• **WHAT IS EXPECTED**
Extract every line of the records that contains the string "Task".

++++++++++

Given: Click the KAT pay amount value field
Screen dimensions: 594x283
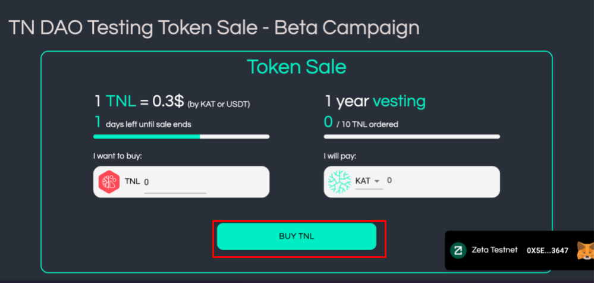Looking at the screenshot, I should pyautogui.click(x=389, y=180).
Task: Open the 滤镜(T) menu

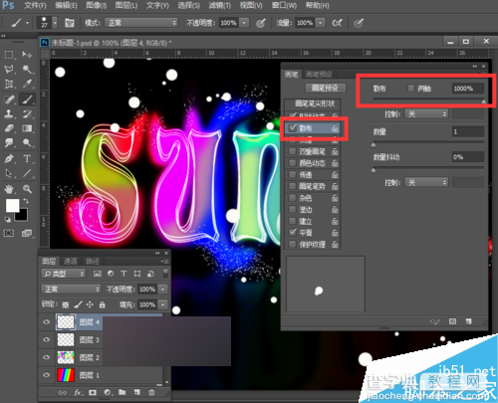Action: 220,5

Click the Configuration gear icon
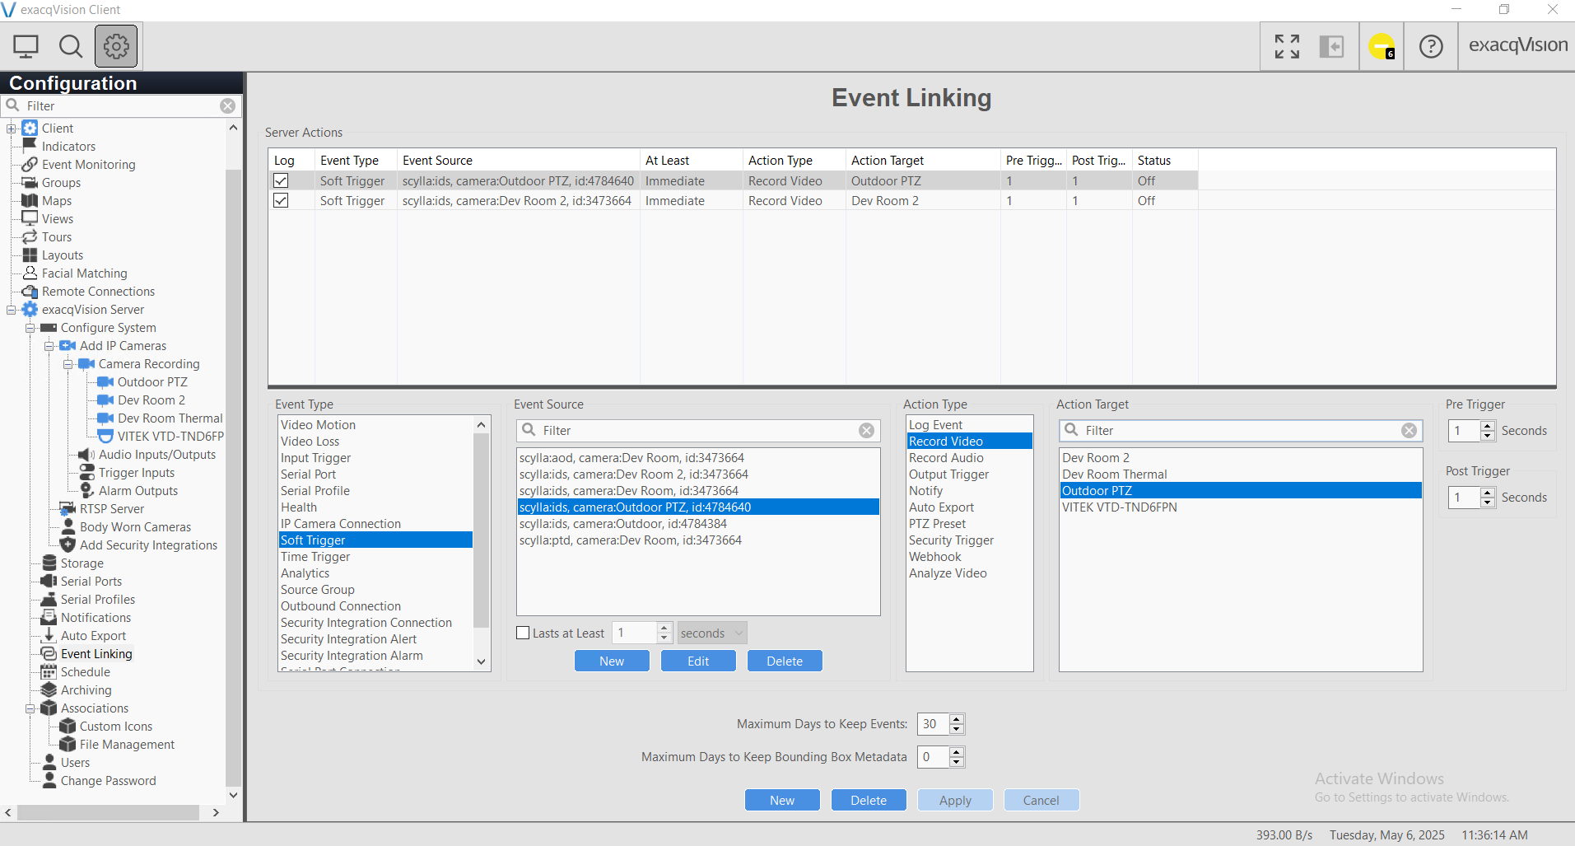[x=116, y=46]
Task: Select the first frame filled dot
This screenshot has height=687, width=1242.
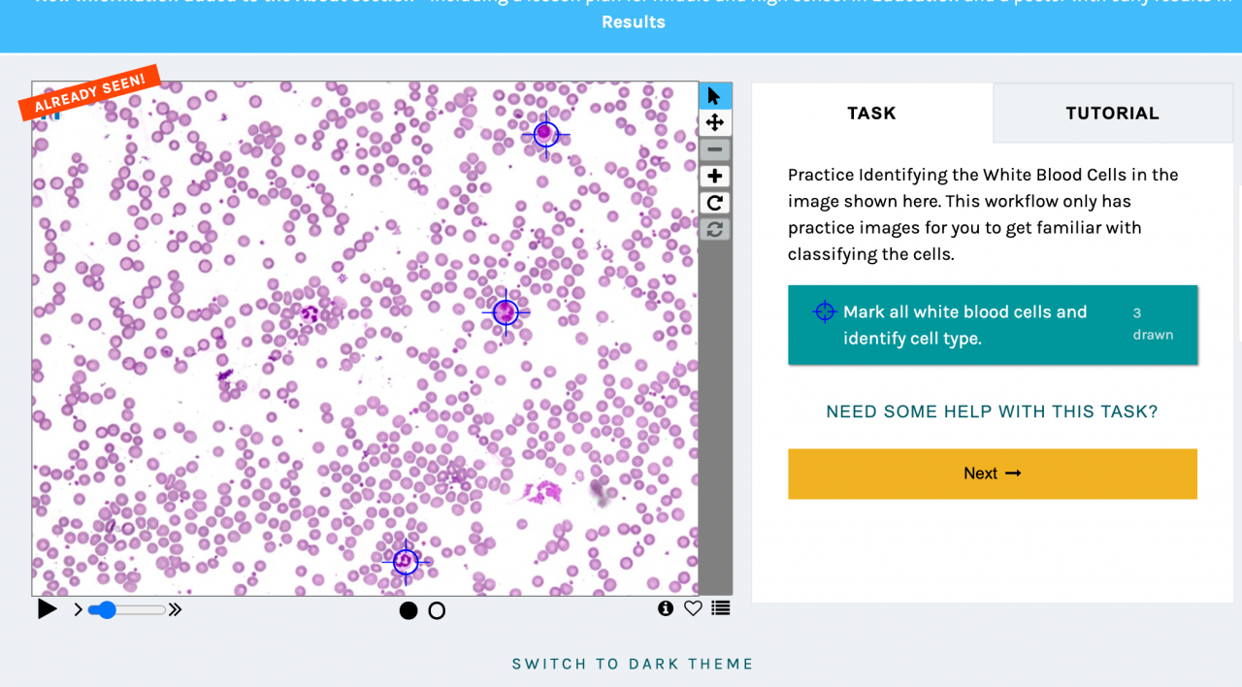Action: pos(409,610)
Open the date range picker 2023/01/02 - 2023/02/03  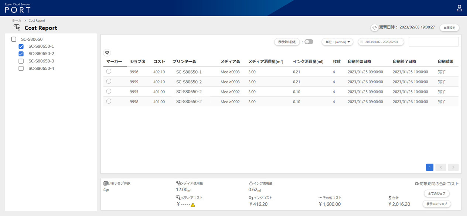[381, 42]
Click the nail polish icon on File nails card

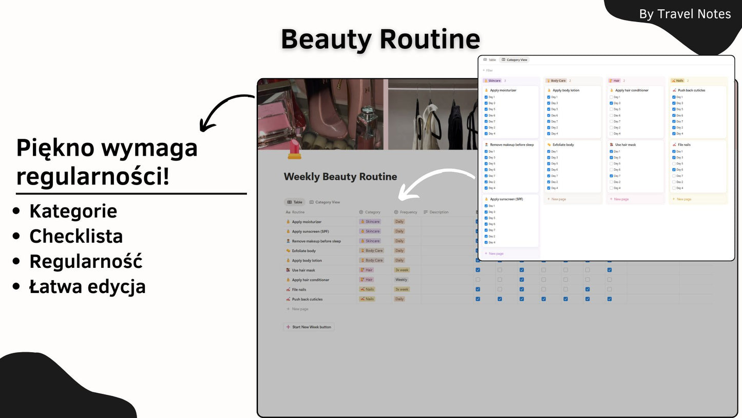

++++++++++

• **SOLUTION FOR THIS EXERCISE**
Task: Open the 滤镜(T) menu
Task: Select the first frame filled dot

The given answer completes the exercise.